* _Task details_
Within the data that follows, set down exactly the lines from the one containing "Viewport: 551px width, 718px" through the one containing "Screen dimensions: 2188x804", both ends included.
*** The data Section Begins ***
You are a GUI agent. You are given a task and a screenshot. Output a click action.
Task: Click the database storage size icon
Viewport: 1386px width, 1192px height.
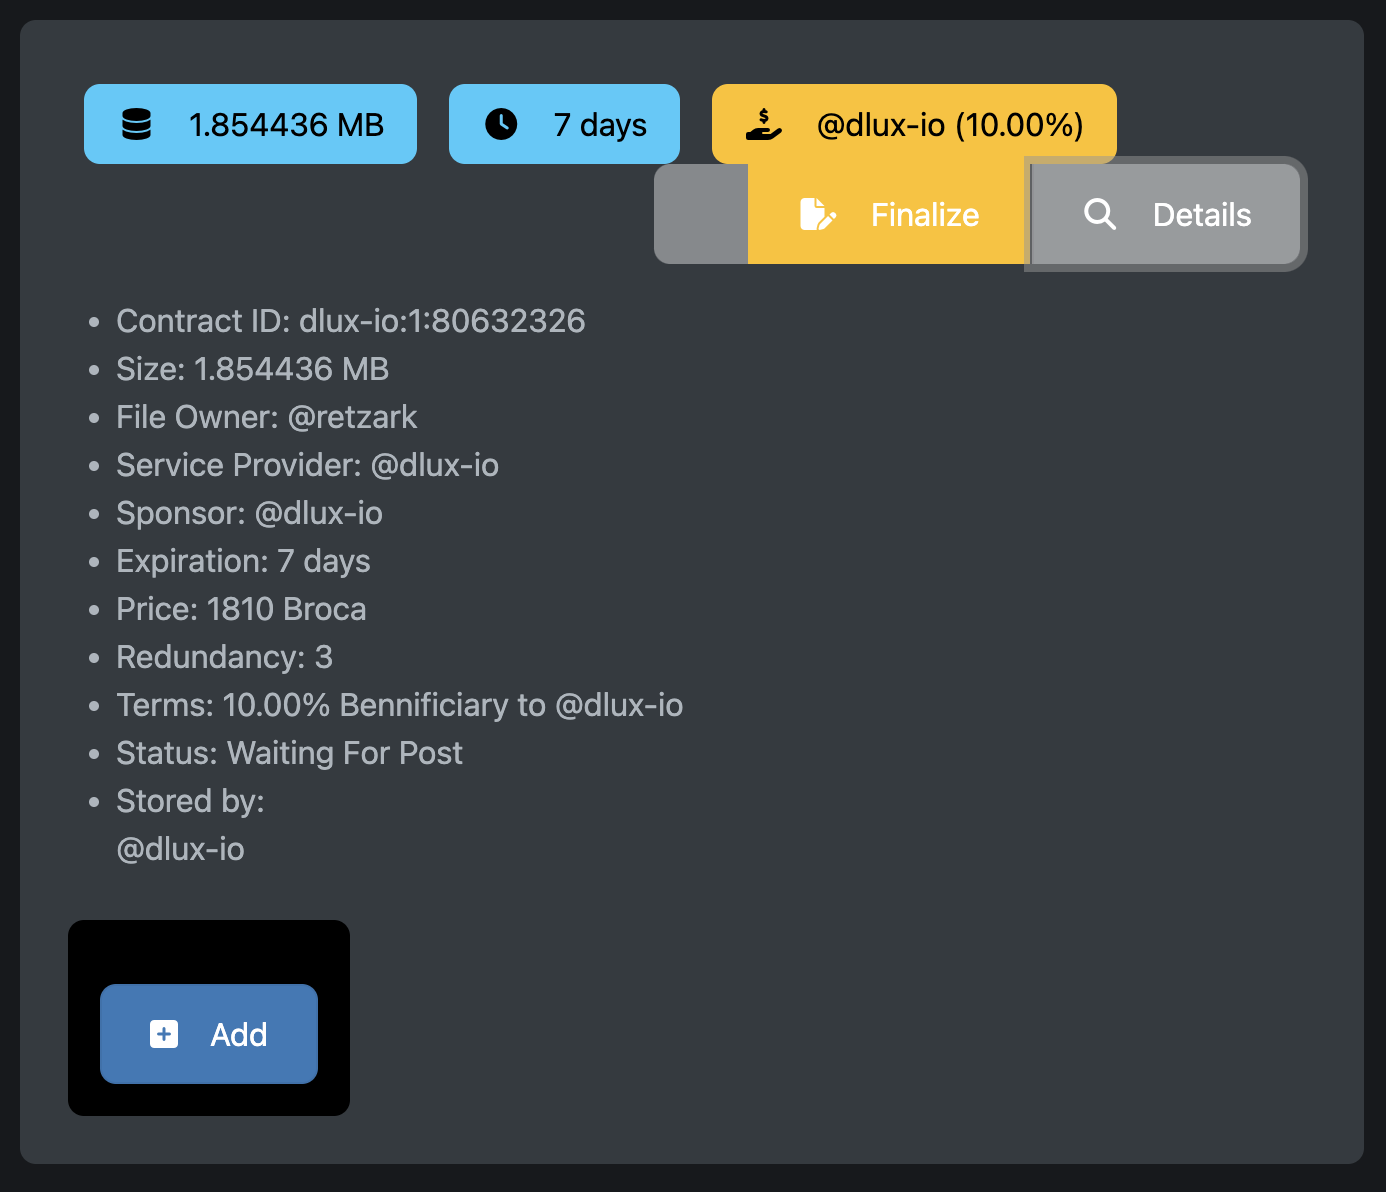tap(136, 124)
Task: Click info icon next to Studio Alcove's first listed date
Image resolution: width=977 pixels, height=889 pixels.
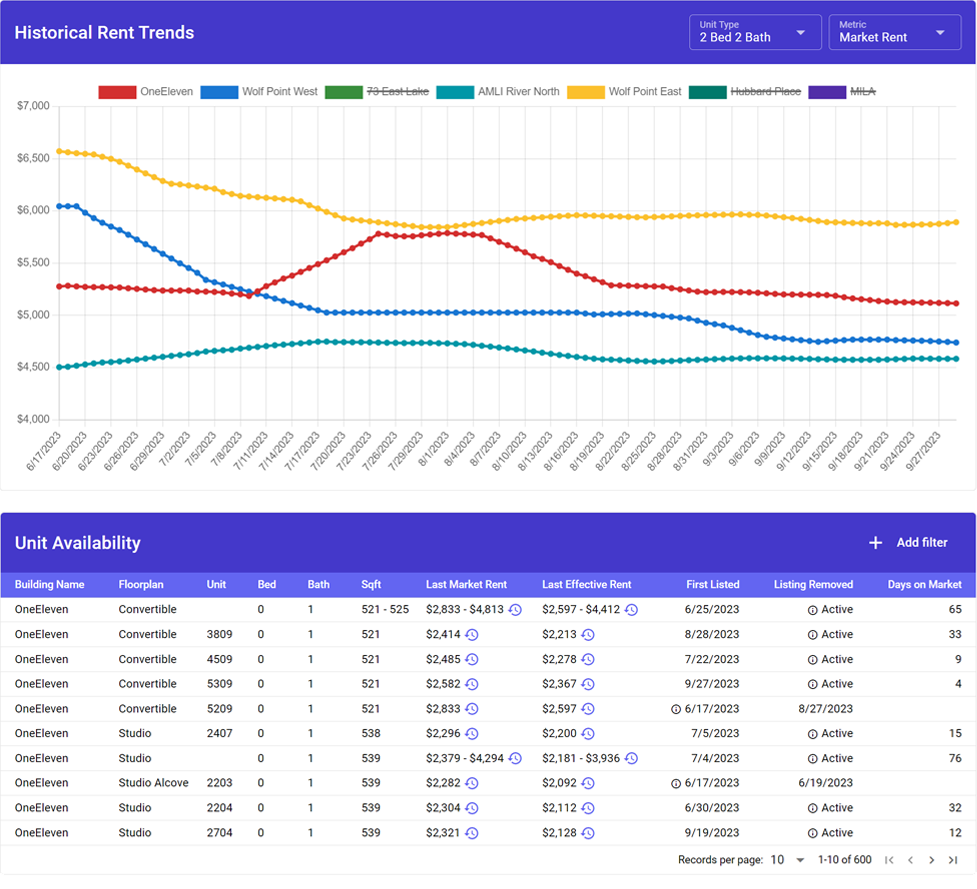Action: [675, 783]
*** The data Section Ends ***
*** The data Section Begins ***
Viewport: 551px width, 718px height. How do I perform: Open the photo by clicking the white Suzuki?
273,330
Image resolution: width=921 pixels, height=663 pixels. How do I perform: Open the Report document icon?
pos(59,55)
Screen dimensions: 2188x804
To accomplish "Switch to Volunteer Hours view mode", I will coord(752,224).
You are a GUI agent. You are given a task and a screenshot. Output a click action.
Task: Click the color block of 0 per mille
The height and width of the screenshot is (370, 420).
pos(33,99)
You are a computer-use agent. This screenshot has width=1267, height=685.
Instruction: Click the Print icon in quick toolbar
*** The data Section Ends ***
*** The data Section Begins ***
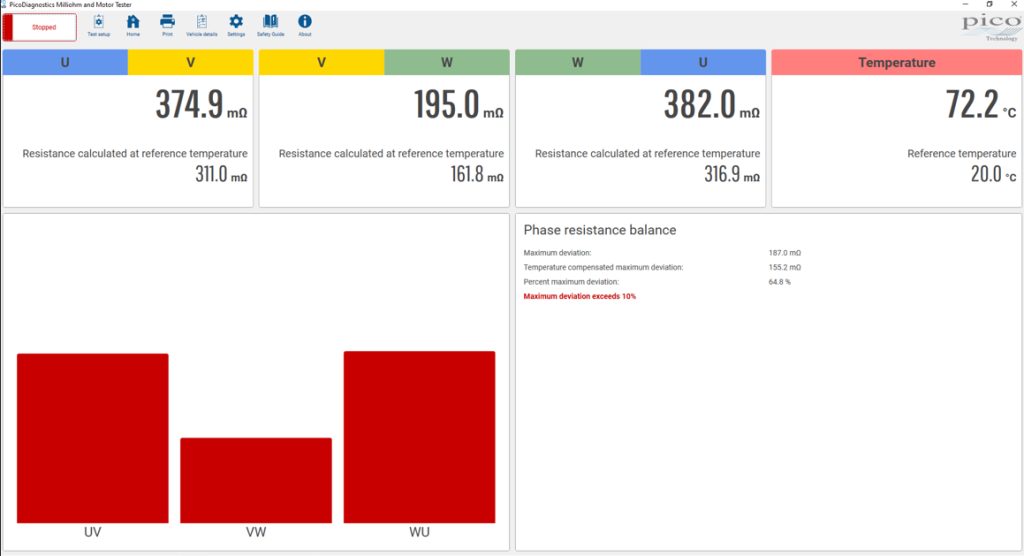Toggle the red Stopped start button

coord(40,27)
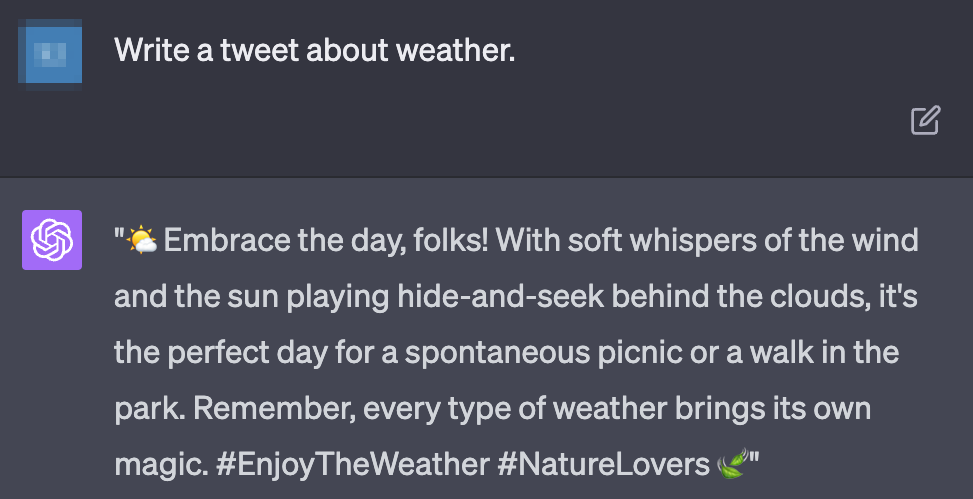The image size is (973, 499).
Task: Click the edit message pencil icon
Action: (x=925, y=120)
*** The data Section Ends ***
* _Finished task_
Viewport: 551px width, 718px height. How do I perform: Open the photo by clicking the white Suzuki?
273,330
Image resolution: width=921 pixels, height=663 pixels. How do I perform: Open the Report document icon?
pos(59,55)
Screen dimensions: 2188x804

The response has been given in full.